The girl’s lips were pressed very tight, and for some moments she rode in silence.
“Do you suppose I would ever marry a man who deliberately gets so drunk he sings and talks incessantly——”
“You’d be safer marryin’ one that got drunk deliberately, than one who done it inadvertent when he aimed to stay sober. Besides, there’s various degrees of drunkenness, the term bein’ relative. But for the sake of argument admittin’ I was drunk, if you object to the singin’ and talkin’, what do you recommend a man to do when he’s drunk?”
“I utterly despise a man that gets drunk!” The words came with an angry vehemence, and for many minutes the Texan rode in silence while the bit chains clinked and the horses’ hoofs thudded the ground dully. He leaned forward and his gloved hand gently smoothed his horse’s mane. “You don’t mean just exactly that,” he said, with his eyes on the dim outline of a butte that rose high in the distance. Alice noticed that the bantering tone was gone from his voice, and that his words fell with a peculiar softness. “I reckon, though, I know what you do mean. An’ I reckon that barrin’ some little difference in viewpoint, we think about alike. . . . Yonder’s Antelope Butte.
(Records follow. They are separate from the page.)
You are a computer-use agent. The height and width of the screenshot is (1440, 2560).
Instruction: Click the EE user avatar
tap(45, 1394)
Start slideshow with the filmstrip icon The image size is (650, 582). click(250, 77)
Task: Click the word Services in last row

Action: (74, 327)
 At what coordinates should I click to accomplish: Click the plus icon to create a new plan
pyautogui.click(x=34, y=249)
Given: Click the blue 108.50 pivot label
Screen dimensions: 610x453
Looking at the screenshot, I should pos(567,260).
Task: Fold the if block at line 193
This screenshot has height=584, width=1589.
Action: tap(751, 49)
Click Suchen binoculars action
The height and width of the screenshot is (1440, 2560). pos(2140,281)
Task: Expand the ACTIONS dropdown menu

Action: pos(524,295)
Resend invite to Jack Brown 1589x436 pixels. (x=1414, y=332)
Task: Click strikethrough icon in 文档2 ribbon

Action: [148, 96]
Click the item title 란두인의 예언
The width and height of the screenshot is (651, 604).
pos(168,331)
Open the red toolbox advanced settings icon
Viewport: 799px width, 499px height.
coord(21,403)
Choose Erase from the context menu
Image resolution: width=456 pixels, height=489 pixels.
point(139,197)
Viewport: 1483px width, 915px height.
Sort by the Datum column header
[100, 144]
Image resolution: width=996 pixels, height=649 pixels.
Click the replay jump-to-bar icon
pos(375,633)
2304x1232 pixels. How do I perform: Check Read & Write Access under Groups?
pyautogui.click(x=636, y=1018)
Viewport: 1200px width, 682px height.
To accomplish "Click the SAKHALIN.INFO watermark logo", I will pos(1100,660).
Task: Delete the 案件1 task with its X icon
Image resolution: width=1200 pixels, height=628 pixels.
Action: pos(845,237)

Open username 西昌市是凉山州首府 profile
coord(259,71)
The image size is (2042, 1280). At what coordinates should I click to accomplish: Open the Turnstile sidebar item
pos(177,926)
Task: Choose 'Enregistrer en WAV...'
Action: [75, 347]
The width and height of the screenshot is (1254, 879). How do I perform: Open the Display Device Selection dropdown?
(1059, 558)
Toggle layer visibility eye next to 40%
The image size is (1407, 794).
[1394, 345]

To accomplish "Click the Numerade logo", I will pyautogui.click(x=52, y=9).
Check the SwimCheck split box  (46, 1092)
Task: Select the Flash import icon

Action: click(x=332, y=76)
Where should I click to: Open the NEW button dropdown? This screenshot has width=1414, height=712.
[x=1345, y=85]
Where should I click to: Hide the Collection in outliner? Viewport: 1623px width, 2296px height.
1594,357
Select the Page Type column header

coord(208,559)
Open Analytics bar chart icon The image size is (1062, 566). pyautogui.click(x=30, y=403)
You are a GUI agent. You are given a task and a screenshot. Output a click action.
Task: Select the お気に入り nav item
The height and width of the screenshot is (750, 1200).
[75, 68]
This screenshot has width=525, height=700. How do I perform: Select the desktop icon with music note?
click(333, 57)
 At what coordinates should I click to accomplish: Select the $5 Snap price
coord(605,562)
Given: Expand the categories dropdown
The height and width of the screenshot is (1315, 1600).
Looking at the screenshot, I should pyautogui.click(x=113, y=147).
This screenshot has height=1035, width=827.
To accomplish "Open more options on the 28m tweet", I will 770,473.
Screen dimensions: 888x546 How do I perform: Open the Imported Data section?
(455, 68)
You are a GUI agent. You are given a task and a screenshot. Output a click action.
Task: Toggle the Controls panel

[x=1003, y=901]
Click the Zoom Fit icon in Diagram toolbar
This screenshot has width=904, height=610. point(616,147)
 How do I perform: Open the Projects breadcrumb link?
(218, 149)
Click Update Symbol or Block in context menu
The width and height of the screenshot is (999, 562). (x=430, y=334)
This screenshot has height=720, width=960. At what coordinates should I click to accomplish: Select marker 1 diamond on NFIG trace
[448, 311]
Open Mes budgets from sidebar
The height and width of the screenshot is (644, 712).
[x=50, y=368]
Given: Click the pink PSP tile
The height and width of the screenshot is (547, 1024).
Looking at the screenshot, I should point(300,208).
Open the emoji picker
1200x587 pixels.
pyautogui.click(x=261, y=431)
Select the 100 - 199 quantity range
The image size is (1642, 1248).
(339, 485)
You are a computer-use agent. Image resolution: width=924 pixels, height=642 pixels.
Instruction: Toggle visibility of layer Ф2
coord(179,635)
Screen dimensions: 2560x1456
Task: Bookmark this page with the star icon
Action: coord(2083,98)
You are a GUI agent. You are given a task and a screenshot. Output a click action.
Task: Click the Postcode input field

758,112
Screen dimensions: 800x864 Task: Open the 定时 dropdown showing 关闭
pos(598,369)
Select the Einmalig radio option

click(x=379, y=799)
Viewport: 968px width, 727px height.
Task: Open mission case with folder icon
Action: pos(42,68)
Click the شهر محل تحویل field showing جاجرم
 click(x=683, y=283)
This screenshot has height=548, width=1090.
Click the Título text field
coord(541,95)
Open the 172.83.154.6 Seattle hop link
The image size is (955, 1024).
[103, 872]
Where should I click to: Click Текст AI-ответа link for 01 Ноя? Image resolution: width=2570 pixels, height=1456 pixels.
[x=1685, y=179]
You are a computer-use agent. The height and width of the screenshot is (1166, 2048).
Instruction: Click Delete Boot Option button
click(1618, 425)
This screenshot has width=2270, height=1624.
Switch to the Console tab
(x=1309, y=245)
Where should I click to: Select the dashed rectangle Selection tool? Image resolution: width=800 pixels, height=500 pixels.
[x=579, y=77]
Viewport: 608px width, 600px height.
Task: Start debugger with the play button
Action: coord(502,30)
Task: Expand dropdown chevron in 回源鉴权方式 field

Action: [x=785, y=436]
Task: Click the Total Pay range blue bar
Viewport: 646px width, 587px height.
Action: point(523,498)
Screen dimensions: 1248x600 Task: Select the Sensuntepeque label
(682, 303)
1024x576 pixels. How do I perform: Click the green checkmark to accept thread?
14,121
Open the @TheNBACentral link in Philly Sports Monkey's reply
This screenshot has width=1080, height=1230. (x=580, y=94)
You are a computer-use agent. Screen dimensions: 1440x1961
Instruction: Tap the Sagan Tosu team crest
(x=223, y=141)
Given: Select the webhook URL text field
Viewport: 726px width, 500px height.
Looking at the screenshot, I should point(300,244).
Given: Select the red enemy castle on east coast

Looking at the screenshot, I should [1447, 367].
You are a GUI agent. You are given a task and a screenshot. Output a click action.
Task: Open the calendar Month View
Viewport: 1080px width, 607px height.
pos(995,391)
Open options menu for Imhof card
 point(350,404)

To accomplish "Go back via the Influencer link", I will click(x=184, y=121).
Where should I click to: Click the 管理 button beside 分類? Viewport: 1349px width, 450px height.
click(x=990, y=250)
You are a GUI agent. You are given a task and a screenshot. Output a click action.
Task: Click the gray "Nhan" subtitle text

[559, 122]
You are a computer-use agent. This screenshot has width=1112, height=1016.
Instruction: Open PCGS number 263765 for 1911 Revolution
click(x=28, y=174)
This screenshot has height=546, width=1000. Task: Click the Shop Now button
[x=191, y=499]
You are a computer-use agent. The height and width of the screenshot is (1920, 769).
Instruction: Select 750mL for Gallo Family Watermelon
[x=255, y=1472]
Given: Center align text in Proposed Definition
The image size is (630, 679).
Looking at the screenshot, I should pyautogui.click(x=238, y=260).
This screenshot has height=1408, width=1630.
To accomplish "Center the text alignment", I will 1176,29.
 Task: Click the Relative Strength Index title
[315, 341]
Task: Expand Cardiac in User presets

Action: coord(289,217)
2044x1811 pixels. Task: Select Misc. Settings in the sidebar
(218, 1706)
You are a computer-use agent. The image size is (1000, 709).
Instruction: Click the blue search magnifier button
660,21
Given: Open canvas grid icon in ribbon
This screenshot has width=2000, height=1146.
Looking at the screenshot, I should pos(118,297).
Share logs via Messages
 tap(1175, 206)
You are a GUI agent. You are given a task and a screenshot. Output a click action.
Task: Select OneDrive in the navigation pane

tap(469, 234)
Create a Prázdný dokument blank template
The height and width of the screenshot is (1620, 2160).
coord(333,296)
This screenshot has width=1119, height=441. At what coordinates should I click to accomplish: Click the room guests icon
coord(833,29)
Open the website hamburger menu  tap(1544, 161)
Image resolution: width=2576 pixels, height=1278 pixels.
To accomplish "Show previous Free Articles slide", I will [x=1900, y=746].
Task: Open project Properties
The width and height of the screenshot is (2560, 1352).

We’ll be safe to camp there till we find out which way the wind blows before we strike across.”
Deeper and deeper they pushed into the bad lands, the huge bulk of Antelope Butte looming always before them, its outline showing distinctly in the light of the sinking moon. As far as the eye could see on every side the moonlight revealed only black lava-rock, deep black shadows that marked the courses of dry coulees, and enormous mud-cracks—and Antelope Butte.